TKLS Benefitting As Consumers Focus On Efficiency And Costs
A small new company has come onto the scene with a powerful whole-home electric, tankless product to meet this demand. Trutankless Inc (TKLS) launched the trutankless water heater line in 2014, attracting numerous awards including ''Best Home Technology Product'' at that year's International Builders Show and four consecutive ''Best of Houzz'' nods for client satisfaction. 
Their primary sales channel is through wholesale plumbing distributors, including well-known Ferguson, Hajoca, Hughes Supply, WinSupply locations, and Morrison Supply. And, the industry leading Mr. Rooter Plumbing now carries the product in all major American regions as their first whole home electric tankless preferred product. Arizona luxury homebuilder Cullum Homes recently made Trutankless their exclusive electric tankless offering. Consumer Reports included Trutankless' TR Series water heater in their Top 5 Remodeling Trends for 2016 report , and in a comparison of Trutankless, gas, and storage water heaters the publication highlighted the payback time for electric on-demand products. 
The good press and broadening sales channels are paying off. Trutankless reported a 190% year-over-year increase in sales for the first nine months of 2018. At the end of the third quarter in 2018, sales for the year so far were $1.130M, vs. $0.39M at the end of Q3 2017. Sales in Q3 2018 alone were $351K, triple those in Q3 2017.
For the full 2018 year, it looks like the company may be on track to double their 2017 sales.
GrowthCould Be Just Getting Started
Three trends are lining up to support Trutankless' products, and their growth could just be getting started. First, the attraction of endless hot water through tankless water heaters is driving double-digit growth in this field, combined with increased efficiency and often lower monthly bills for the consumer. Some people consider endless a luxury, but more people are thinking about this newer technology before defaulting to the traditional storage approach. 
Second, all-electric homes may be the future as we move to more energy sources based on renewables like solar. The share of U.S. homes that are all-electric is climbing rapidly, primarily in the south, and this trend is only likely to continue. [11,12]
Finally, consumers are demanding ''smart'' products that they can control and monitor remotely. Trutankless is at the fore with their wifi-connected units and apps. Even capturing 1% of the 8.5 million storage heaters shipped last year according to AHRI, which doesn't account for on-demand types already going in, would equate to $102 million in sales at an estimated $1200 per unit.

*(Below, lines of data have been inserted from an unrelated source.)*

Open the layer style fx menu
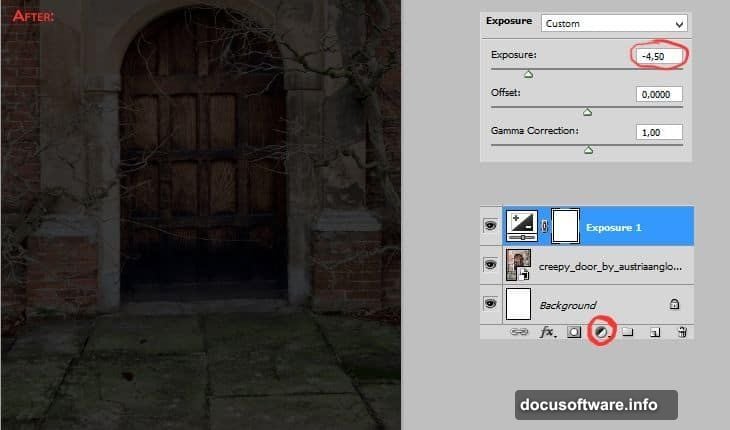The image size is (730, 430). point(547,332)
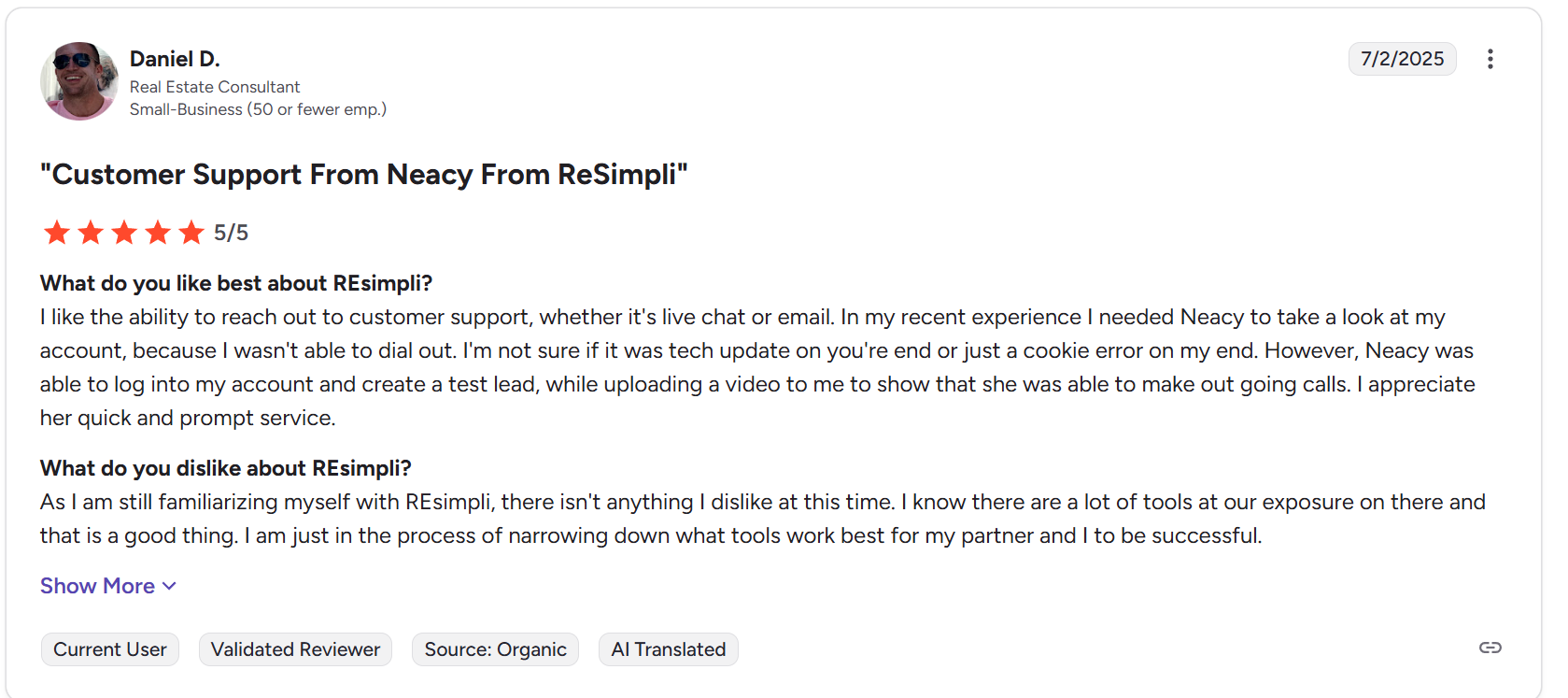This screenshot has height=698, width=1568.
Task: Click the chevron beside Show More
Action: (169, 586)
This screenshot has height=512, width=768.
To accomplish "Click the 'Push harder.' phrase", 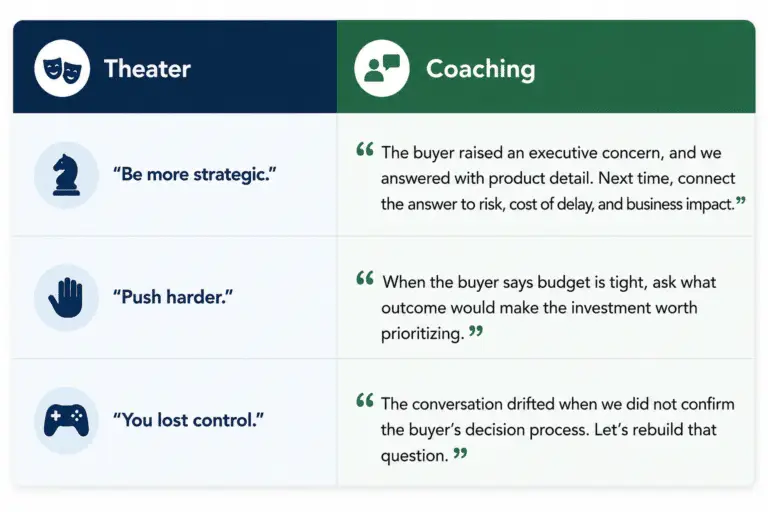I will [x=173, y=297].
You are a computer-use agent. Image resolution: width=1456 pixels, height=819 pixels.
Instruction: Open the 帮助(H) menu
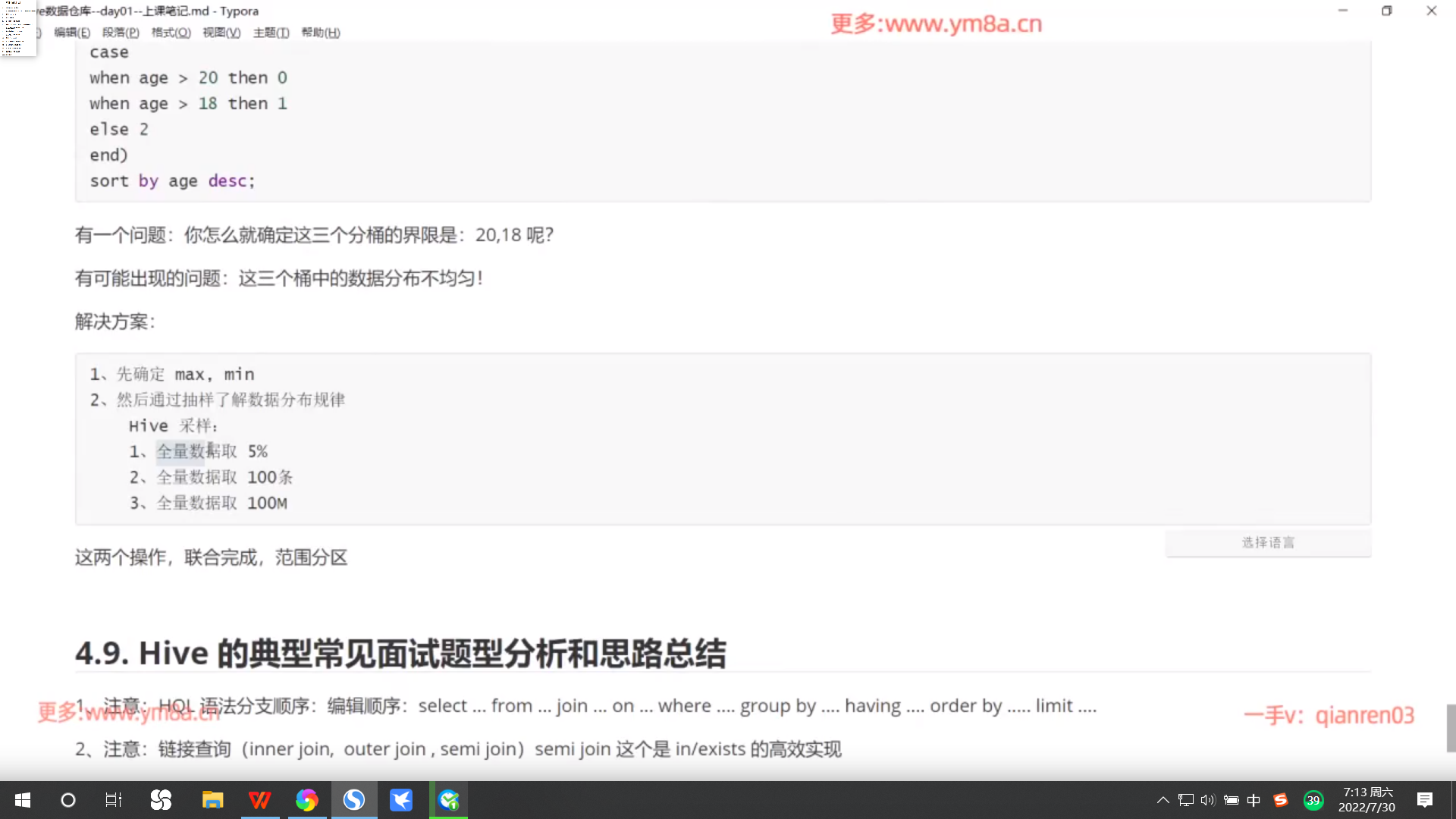tap(321, 33)
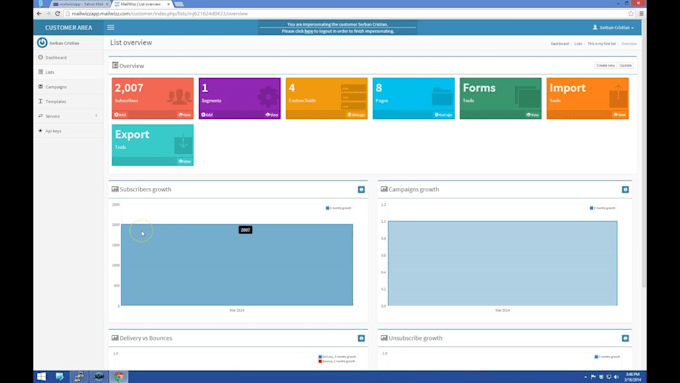This screenshot has height=383, width=680.
Task: Open Chrome from the Windows taskbar
Action: point(119,376)
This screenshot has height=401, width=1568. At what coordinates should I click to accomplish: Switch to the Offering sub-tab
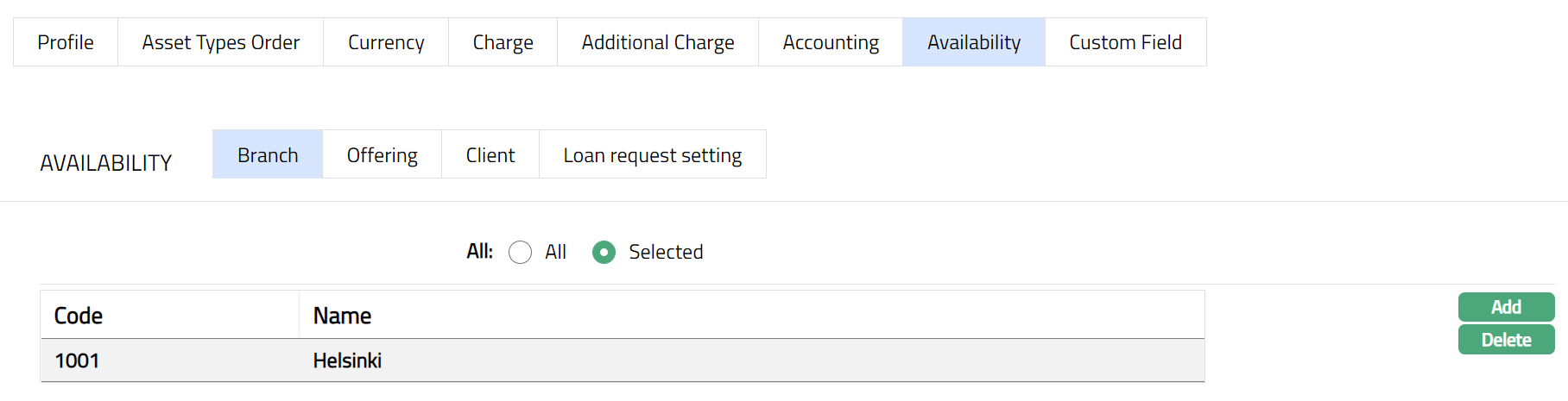(x=382, y=155)
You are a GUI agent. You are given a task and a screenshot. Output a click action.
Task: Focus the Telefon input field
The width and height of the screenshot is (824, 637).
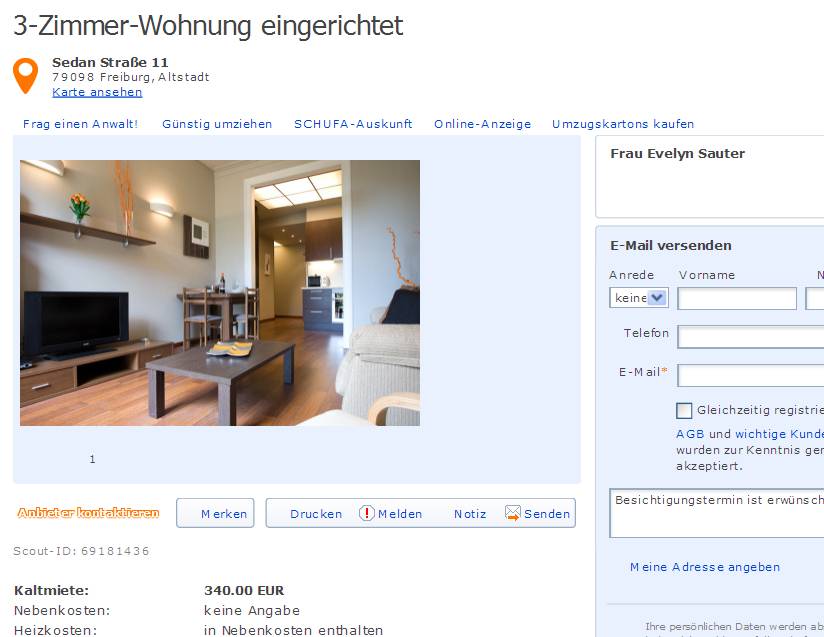click(x=751, y=337)
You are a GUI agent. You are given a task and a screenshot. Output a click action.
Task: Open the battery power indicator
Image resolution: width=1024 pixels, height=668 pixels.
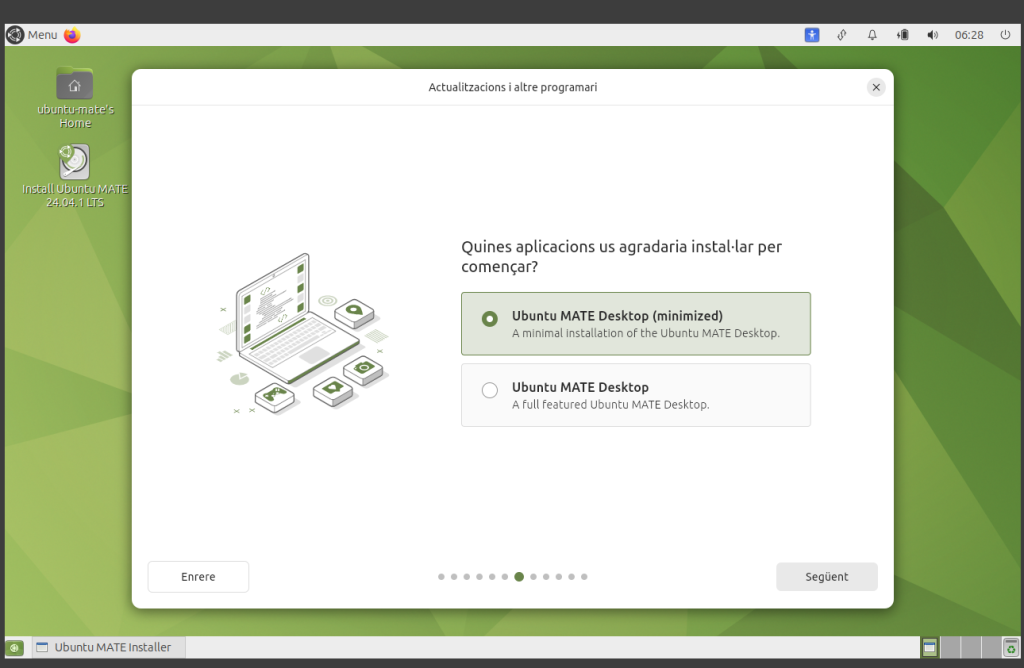[902, 35]
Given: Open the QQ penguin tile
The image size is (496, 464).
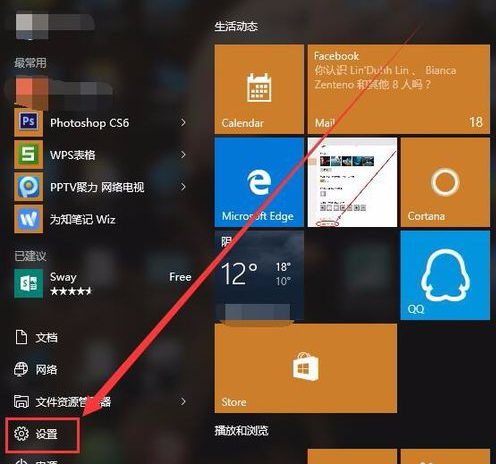Looking at the screenshot, I should tap(445, 275).
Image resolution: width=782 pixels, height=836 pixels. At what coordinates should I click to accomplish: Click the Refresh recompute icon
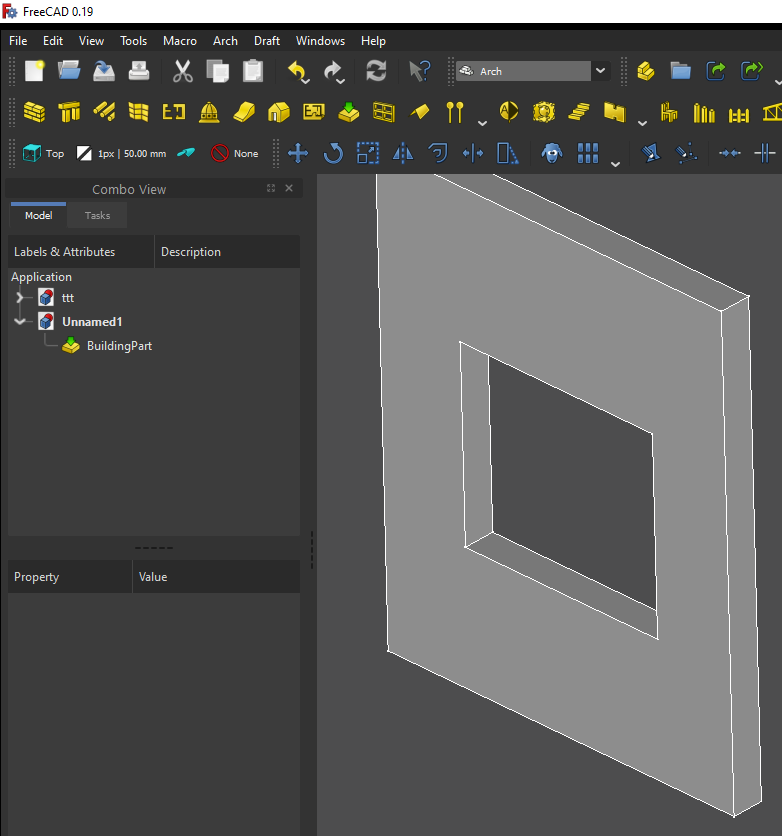pos(376,71)
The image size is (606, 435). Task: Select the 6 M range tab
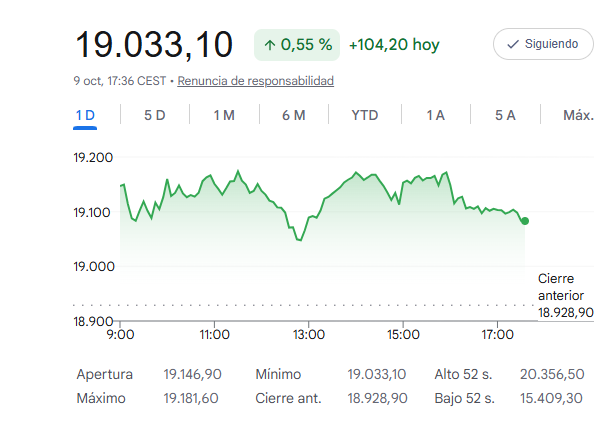click(x=294, y=115)
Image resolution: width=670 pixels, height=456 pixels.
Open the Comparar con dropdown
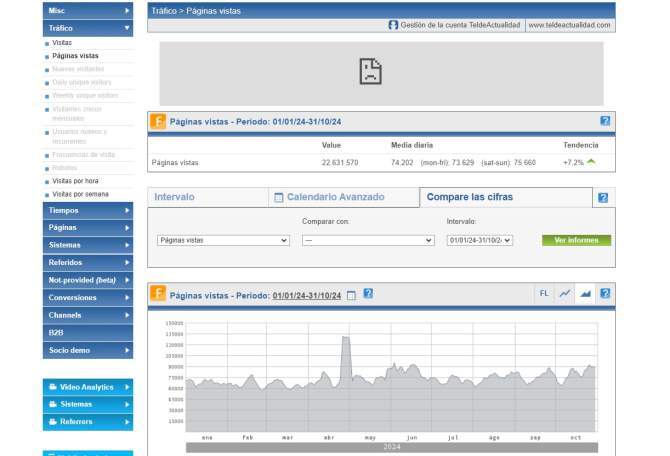pos(368,240)
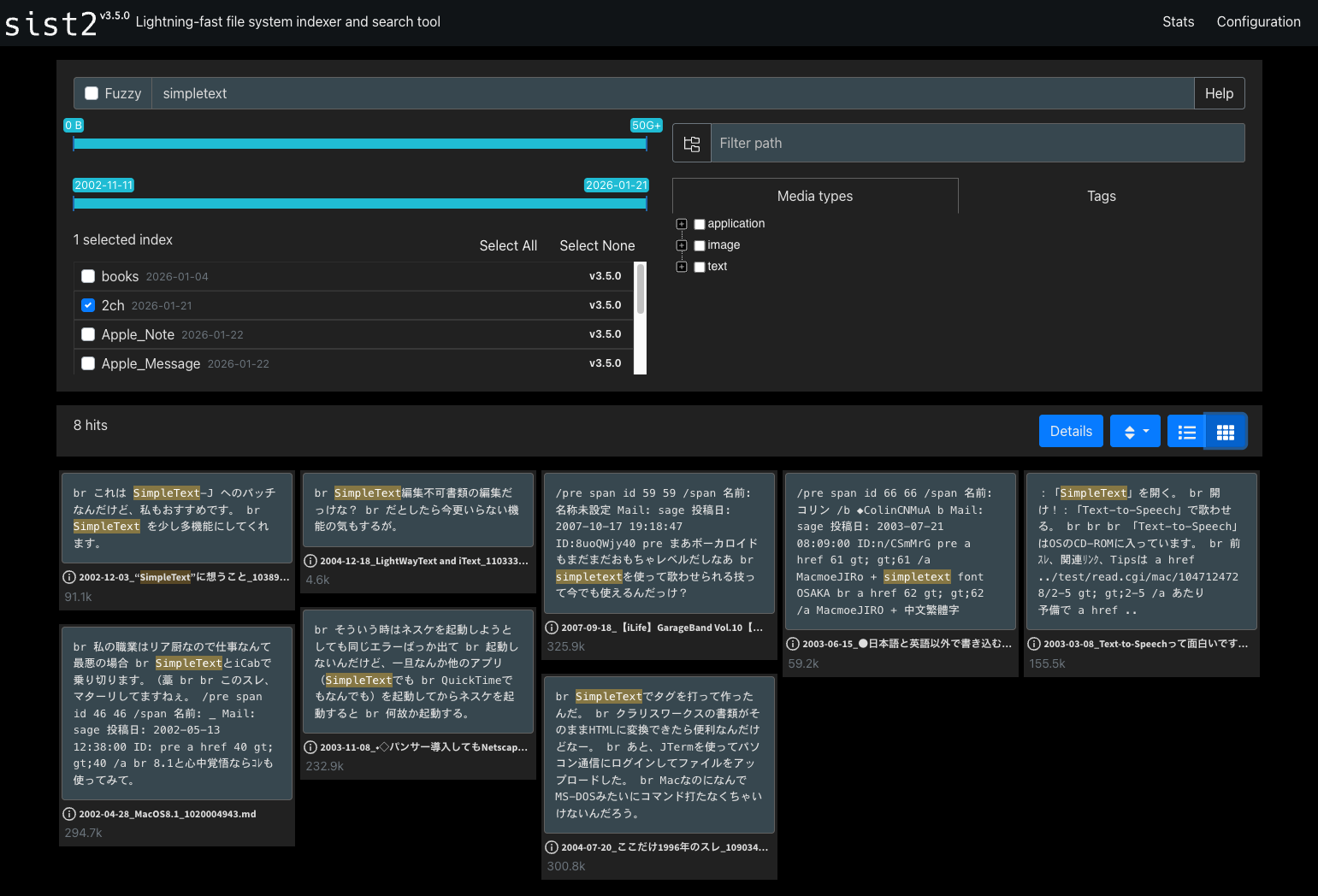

Trutankless' offering plays right into one of the hottest trends of the decade, the mass of devices now demanding connectivity and even robots and AI. IRobot (IRBT) has quietly climbed from $30 in 2016 to over $130, reporting their best quarter early this year, while Nvidia Corp. (NVDA) recently paid $6.9 billion for Mellanox Technologies, which provides the computing power that works behind the scenes to keep the ''internet of things'' up and running. There's appetite for this technology, and compared to the well-publicized peers like Nest and Ring, TKLS could have some catching up to do if sales this year come out as promising as they may.